Your goal: Give back every record below, character for character.

Material to process:
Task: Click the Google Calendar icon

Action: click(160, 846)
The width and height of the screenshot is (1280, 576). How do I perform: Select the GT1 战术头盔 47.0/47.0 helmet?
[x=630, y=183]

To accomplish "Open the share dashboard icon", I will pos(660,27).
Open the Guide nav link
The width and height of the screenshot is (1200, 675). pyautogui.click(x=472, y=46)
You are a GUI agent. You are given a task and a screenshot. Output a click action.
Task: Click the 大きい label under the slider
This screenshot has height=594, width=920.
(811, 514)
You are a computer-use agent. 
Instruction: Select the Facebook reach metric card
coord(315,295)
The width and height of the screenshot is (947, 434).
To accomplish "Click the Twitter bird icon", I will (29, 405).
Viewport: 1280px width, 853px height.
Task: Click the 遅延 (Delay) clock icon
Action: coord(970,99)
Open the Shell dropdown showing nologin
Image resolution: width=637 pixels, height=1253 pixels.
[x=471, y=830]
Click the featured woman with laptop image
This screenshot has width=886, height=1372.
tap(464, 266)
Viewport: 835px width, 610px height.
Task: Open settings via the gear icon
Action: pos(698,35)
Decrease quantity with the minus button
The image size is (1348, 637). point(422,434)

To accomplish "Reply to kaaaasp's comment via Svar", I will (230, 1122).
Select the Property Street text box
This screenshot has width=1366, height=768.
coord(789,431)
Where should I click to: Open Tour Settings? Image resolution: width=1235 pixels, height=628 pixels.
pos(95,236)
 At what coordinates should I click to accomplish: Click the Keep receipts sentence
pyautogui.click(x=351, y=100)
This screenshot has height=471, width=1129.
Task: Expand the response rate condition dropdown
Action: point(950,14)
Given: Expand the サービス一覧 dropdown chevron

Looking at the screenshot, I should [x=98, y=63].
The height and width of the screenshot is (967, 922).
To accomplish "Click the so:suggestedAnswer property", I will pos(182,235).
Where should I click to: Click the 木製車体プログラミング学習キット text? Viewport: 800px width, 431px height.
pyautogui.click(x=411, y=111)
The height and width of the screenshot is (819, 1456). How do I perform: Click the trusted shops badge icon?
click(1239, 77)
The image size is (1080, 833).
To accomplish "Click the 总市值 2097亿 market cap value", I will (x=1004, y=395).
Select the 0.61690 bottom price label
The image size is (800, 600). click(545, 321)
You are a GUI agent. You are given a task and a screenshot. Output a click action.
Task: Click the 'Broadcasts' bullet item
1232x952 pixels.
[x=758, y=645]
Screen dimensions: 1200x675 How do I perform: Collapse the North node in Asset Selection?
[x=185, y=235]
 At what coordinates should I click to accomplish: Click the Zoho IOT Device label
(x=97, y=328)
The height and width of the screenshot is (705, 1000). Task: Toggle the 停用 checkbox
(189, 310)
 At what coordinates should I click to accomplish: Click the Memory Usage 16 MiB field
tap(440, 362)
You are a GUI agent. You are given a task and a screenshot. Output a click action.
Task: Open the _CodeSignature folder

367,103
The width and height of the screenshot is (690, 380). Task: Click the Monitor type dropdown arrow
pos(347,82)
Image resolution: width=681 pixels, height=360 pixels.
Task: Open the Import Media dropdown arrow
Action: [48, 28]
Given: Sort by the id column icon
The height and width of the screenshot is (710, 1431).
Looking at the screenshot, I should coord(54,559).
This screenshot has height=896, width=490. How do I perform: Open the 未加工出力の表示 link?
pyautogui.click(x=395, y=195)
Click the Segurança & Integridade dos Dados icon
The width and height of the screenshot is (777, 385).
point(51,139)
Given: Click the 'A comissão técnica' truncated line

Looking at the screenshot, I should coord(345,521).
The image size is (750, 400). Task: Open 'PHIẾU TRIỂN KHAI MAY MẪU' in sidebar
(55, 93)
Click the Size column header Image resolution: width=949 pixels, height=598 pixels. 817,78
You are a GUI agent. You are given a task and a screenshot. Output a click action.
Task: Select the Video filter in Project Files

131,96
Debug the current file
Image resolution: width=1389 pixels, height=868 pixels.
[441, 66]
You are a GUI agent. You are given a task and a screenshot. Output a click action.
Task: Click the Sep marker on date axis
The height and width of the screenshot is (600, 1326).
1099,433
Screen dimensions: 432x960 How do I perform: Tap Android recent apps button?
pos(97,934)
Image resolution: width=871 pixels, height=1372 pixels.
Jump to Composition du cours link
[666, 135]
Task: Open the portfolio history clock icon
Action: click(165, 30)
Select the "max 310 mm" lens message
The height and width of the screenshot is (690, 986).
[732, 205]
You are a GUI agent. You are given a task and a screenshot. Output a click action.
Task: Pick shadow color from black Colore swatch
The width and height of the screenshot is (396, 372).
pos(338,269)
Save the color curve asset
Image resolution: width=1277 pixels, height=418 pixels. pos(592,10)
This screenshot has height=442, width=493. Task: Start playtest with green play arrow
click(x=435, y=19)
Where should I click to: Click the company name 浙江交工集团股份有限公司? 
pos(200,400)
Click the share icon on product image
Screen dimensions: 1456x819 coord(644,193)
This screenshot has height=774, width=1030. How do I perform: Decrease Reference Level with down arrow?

Task answer:
Task: Click the Google Calendar icon

Action: click(160, 846)
The width and height of the screenshot is (1280, 576). How do I perform: Select the GT1 战术头盔 47.0/47.0 helmet?
[x=630, y=183]

To accomplish "Open the share dashboard icon", I will pos(660,27).
Open the Guide nav link
The width and height of the screenshot is (1200, 675). pyautogui.click(x=472, y=46)
You are a GUI agent. You are given a task and a screenshot. Output a click action.
Task: Click the 大きい label under the slider
This screenshot has height=594, width=920.
(811, 514)
You are a computer-use agent. 
Instruction: Select the Facebook reach metric card
coord(315,295)
The width and height of the screenshot is (947, 434).
To accomplish "Click the Twitter bird icon", I will (29, 405).
Viewport: 1280px width, 853px height.
Task: Click the 遅延 (Delay) clock icon
Action: coord(970,99)
Open the Shell dropdown showing nologin
Image resolution: width=637 pixels, height=1253 pixels.
[x=471, y=830]
Click the featured woman with laptop image
This screenshot has width=886, height=1372.
tap(464, 266)
Viewport: 835px width, 610px height.
Task: Open settings via the gear icon
Action: pos(698,35)
Decrease quantity with the minus button
The image size is (1348, 637). point(422,434)

To accomplish "Reply to kaaaasp's comment via Svar", I will (230, 1122).
Select the Property Street text box
This screenshot has width=1366, height=768.
coord(789,431)
Where should I click to: Open Tour Settings? Image resolution: width=1235 pixels, height=628 pixels.
pos(95,236)
 At what coordinates should I click to accomplish: Click the Keep receipts sentence
pyautogui.click(x=351, y=100)
This screenshot has height=471, width=1129.
Task: Expand the response rate condition dropdown
Action: point(950,14)
Given: Expand the サービス一覧 dropdown chevron

Looking at the screenshot, I should [x=98, y=63].
The height and width of the screenshot is (967, 922).
To accomplish "Click the so:suggestedAnswer property", I will pos(182,235).
Where should I click to: Click the 木製車体プログラミング学習キット text? Viewport: 800px width, 431px height.
pyautogui.click(x=411, y=111)
The height and width of the screenshot is (819, 1456). How do I perform: Click the trusted shops badge icon?
click(1239, 77)
The image size is (1080, 833).
To accomplish "Click the 总市值 2097亿 market cap value", I will (x=1004, y=395).
Select the 0.61690 bottom price label
The image size is (800, 600). click(545, 321)
You are a GUI agent. You are given a task and a screenshot. Output a click action.
Task: Click the 'Broadcasts' bullet item
1232x952 pixels.
[x=758, y=645]
Screen dimensions: 1200x675 How do I perform: Collapse the North node in Asset Selection?
[x=185, y=235]
 At what coordinates should I click to accomplish: Click the Zoho IOT Device label
(x=97, y=328)
The height and width of the screenshot is (705, 1000). Task: Toggle the 停用 checkbox
(189, 310)
 At what coordinates should I click to accomplish: Click the Memory Usage 16 MiB field
tap(440, 362)
You are a GUI agent. You are given a task and a screenshot. Output a click action.
Task: Open the _CodeSignature folder

367,103
The width and height of the screenshot is (690, 380). Task: Click the Monitor type dropdown arrow
pos(347,82)
Image resolution: width=681 pixels, height=360 pixels.
Task: Open the Import Media dropdown arrow
Action: [48, 28]
Given: Sort by the id column icon
The height and width of the screenshot is (710, 1431).
Looking at the screenshot, I should coord(54,559).
This screenshot has height=896, width=490. How do I perform: Open the 未加工出力の表示 link?
pyautogui.click(x=395, y=195)
Click the Segurança & Integridade dos Dados icon
The width and height of the screenshot is (777, 385).
point(51,139)
Given: Click the 'A comissão técnica' truncated line

Looking at the screenshot, I should coord(345,521).
The image size is (750, 400). Task: Open 'PHIẾU TRIỂN KHAI MAY MẪU' in sidebar
(55, 93)
Click the Size column header Image resolution: width=949 pixels, height=598 pixels. 817,78
You are a GUI agent. You are given a task and a screenshot. Output a click action.
Task: Select the Video filter in Project Files

131,96
Debug the current file
Image resolution: width=1389 pixels, height=868 pixels.
[441, 66]
You are a GUI agent. You are given a task and a screenshot. Output a click action.
Task: Click the Sep marker on date axis
The height and width of the screenshot is (600, 1326).
1099,433
Screen dimensions: 432x960 How do I perform: Tap Android recent apps button?
pos(97,934)
Image resolution: width=871 pixels, height=1372 pixels.
Jump to Composition du cours link
[666, 135]
Task: Open the portfolio history clock icon
Action: click(165, 30)
Select the "max 310 mm" lens message
The height and width of the screenshot is (690, 986).
[732, 205]
You are a GUI agent. You are given a task and a screenshot. Output a click action.
Task: Pick shadow color from black Colore swatch
The width and height of the screenshot is (396, 372).
pos(338,269)
Save the color curve asset
Image resolution: width=1277 pixels, height=418 pixels. pos(592,10)
This screenshot has height=442, width=493. Task: Start playtest with green play arrow
click(x=435, y=19)
Where should I click to: Click the company name 浙江交工集团股份有限公司? 
pos(200,400)
Click the share icon on product image
Screen dimensions: 1456x819 coord(644,193)
This screenshot has height=774, width=1030. How do I perform: Decrease Reference Level with down arrow?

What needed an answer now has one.